YOUR INSTRUCTIONS: Only the number is needed. Please count the lines below in which the word "checkmark" occurs.

Stored dataset items:
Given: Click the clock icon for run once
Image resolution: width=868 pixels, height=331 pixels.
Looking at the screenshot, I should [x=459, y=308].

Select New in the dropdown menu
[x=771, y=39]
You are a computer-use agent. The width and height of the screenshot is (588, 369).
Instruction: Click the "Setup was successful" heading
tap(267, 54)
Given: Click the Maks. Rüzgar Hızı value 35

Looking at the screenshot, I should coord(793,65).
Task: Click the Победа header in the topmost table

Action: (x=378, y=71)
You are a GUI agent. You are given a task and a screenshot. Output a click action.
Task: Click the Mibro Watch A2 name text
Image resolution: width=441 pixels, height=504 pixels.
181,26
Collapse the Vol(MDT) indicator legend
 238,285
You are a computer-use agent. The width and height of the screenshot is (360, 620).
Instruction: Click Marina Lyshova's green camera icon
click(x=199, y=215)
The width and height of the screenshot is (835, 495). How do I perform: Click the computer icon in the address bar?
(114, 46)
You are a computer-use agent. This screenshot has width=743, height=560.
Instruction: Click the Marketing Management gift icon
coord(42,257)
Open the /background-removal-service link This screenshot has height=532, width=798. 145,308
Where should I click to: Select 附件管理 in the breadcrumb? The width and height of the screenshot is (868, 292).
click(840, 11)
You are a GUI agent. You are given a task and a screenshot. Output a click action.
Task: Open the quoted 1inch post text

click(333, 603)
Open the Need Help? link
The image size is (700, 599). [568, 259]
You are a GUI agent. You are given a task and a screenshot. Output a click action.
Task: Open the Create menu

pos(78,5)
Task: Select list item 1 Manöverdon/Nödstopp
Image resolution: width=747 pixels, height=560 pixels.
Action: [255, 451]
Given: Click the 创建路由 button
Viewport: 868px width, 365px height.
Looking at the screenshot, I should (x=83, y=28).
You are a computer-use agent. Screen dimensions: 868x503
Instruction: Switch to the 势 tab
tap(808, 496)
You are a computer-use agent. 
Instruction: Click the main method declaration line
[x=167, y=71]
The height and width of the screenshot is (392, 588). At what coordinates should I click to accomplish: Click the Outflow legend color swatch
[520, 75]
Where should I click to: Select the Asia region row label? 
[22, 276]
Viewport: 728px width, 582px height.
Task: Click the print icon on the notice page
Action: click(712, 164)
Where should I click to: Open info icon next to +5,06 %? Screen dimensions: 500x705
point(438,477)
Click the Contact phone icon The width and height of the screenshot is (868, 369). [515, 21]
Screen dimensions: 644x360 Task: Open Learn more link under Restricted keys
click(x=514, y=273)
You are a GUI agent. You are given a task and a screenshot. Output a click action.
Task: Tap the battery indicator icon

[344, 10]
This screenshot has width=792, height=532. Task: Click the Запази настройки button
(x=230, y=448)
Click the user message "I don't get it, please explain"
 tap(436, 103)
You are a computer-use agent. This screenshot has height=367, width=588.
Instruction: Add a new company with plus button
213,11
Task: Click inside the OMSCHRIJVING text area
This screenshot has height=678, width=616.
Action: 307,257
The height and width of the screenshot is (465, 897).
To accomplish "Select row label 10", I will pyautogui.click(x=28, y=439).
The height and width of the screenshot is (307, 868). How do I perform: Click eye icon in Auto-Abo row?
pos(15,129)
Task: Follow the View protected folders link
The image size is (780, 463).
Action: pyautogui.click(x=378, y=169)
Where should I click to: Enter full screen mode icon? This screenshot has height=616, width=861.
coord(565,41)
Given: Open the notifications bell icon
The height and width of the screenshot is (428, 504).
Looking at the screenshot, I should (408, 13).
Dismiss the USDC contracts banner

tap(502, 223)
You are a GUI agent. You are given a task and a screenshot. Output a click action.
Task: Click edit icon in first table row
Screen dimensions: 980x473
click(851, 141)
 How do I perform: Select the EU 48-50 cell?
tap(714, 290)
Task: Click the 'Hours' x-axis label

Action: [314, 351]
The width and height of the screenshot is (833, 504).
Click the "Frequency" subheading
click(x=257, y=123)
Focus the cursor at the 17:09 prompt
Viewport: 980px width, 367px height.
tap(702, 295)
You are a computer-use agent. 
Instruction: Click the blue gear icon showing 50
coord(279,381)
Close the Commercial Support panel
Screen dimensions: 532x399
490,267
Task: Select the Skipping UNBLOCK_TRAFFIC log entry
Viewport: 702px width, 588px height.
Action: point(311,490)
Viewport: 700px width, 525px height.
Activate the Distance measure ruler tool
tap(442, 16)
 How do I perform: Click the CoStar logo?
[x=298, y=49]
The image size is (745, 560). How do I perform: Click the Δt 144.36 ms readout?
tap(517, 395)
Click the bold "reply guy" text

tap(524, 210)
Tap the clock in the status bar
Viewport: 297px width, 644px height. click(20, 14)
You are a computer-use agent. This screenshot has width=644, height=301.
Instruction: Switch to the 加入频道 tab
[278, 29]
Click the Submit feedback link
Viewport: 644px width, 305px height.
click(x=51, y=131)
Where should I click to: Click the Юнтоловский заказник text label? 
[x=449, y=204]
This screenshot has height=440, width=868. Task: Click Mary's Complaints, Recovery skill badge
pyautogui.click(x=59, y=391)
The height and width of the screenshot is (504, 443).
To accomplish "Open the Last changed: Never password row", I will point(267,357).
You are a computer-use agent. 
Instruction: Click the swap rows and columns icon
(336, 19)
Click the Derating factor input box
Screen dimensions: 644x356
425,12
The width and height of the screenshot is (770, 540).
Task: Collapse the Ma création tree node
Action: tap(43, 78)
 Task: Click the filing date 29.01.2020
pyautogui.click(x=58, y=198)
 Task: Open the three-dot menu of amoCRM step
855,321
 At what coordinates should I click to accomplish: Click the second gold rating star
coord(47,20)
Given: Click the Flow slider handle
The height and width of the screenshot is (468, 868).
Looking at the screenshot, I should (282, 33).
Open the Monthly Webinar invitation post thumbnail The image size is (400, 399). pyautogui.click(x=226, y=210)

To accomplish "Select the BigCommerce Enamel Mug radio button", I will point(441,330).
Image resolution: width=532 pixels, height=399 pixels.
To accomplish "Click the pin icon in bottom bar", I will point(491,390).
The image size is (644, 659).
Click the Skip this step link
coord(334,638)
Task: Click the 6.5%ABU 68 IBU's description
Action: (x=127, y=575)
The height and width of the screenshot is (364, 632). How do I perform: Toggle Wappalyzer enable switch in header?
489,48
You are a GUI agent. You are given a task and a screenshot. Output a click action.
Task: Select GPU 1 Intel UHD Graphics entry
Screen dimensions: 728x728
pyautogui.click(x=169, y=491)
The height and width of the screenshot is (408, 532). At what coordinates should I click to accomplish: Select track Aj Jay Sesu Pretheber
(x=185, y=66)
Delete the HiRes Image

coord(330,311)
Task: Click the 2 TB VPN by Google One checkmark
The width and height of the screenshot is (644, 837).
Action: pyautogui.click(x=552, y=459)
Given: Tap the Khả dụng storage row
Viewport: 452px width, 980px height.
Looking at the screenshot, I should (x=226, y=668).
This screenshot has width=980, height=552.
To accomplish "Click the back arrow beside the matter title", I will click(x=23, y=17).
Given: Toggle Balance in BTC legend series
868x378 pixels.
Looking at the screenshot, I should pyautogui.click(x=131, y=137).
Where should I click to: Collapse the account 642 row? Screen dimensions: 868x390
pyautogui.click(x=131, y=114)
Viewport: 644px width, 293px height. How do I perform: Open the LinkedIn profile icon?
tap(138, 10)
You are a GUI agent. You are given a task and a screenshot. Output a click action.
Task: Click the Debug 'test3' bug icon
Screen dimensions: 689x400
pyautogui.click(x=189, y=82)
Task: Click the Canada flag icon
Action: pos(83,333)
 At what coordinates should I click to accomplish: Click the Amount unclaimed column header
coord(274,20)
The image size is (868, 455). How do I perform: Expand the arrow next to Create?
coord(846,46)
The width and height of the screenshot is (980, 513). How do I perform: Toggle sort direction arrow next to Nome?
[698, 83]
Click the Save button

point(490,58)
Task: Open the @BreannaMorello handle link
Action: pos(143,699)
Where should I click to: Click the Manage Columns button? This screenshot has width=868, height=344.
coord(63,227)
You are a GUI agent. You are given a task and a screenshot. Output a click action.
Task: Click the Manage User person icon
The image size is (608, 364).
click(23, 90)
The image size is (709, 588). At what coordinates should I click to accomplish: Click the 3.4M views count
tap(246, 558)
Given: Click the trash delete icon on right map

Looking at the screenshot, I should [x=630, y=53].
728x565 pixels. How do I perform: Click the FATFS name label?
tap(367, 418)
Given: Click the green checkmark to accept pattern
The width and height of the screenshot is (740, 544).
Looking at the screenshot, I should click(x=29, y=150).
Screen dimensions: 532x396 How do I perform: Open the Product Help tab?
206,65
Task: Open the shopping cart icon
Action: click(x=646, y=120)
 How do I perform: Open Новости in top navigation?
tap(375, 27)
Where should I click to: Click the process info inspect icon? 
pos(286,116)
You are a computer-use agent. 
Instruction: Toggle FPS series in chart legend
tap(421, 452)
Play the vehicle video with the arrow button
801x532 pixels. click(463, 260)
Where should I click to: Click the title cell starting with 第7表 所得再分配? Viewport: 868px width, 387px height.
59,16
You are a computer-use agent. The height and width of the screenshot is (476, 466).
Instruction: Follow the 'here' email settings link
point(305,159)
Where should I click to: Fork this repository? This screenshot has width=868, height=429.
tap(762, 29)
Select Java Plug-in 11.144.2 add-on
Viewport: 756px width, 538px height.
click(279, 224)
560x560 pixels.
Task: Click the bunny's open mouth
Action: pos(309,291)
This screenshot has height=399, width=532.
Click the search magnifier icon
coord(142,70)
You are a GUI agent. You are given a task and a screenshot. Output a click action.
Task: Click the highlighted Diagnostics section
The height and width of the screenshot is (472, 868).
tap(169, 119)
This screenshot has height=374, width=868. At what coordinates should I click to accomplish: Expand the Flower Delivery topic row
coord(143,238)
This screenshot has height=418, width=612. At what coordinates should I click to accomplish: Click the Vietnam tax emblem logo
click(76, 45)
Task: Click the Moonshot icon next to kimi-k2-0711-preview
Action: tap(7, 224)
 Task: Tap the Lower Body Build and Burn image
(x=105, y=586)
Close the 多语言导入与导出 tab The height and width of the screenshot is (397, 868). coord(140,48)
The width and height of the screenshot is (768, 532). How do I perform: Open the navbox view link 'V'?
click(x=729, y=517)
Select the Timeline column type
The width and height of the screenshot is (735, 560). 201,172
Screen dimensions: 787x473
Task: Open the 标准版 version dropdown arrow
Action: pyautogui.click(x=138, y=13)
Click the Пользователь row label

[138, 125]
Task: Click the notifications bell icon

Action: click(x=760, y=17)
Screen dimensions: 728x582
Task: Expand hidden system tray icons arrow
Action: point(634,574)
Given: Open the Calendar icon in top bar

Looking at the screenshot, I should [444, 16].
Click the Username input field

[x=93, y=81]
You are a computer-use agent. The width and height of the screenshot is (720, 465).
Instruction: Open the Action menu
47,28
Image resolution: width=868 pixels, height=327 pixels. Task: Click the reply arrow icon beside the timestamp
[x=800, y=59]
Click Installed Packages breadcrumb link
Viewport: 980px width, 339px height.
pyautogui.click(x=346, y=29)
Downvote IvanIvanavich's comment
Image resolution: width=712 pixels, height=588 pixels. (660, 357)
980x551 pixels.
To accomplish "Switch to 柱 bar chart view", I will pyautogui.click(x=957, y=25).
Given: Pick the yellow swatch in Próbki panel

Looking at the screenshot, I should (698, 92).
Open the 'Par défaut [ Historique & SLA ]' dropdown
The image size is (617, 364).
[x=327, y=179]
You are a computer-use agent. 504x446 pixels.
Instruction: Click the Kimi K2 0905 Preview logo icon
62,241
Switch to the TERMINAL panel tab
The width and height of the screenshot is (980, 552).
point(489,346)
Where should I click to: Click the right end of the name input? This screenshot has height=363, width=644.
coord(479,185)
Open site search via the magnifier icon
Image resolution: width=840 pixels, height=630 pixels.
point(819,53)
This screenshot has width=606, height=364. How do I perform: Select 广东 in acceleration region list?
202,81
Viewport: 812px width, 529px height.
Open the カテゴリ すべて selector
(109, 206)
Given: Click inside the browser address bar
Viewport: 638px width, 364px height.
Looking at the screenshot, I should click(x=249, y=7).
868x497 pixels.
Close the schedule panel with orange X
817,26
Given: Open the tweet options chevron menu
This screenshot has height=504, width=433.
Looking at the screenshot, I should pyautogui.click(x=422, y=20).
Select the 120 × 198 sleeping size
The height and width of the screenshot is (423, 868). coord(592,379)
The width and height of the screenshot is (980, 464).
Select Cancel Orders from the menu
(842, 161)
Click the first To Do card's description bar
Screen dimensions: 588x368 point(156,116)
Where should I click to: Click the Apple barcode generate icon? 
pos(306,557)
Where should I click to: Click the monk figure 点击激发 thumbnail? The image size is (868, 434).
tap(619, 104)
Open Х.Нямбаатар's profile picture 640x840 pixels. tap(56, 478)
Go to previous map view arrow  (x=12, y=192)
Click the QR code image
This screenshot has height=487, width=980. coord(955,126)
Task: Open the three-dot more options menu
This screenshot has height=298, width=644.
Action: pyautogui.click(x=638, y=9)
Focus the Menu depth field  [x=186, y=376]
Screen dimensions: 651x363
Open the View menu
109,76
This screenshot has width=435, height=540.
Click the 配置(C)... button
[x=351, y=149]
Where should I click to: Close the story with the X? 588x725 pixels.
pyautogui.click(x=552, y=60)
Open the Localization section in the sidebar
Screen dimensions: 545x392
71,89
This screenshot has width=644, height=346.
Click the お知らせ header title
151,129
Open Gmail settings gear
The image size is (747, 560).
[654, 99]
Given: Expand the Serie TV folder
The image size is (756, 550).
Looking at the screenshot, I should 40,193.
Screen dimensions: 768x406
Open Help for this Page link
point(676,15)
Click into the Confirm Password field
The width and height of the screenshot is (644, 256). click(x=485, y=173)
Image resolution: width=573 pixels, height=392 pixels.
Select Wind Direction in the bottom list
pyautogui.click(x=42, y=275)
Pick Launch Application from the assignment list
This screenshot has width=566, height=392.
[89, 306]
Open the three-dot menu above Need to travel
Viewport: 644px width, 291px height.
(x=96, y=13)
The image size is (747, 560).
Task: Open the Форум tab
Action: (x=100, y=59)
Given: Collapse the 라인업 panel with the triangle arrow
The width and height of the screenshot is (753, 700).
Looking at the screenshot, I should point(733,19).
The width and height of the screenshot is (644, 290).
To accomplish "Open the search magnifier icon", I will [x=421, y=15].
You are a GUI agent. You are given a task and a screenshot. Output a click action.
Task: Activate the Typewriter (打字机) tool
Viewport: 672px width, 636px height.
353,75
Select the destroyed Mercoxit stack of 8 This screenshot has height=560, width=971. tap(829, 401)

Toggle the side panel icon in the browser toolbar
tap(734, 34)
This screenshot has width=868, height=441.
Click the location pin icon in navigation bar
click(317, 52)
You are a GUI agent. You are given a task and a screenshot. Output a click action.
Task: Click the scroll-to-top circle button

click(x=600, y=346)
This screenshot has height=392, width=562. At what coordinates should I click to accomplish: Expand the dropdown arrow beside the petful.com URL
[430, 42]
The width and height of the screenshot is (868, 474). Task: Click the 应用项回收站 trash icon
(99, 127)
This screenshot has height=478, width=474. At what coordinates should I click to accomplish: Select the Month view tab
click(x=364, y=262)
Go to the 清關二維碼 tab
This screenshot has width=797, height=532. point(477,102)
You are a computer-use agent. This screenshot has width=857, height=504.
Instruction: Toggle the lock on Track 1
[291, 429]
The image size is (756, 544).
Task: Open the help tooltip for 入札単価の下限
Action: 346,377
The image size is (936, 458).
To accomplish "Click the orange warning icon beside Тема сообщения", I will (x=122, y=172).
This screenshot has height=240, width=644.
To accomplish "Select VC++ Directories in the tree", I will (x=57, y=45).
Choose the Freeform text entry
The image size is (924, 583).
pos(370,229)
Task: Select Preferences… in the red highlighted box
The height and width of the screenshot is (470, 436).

SOLUTION TO THIS TASK: 2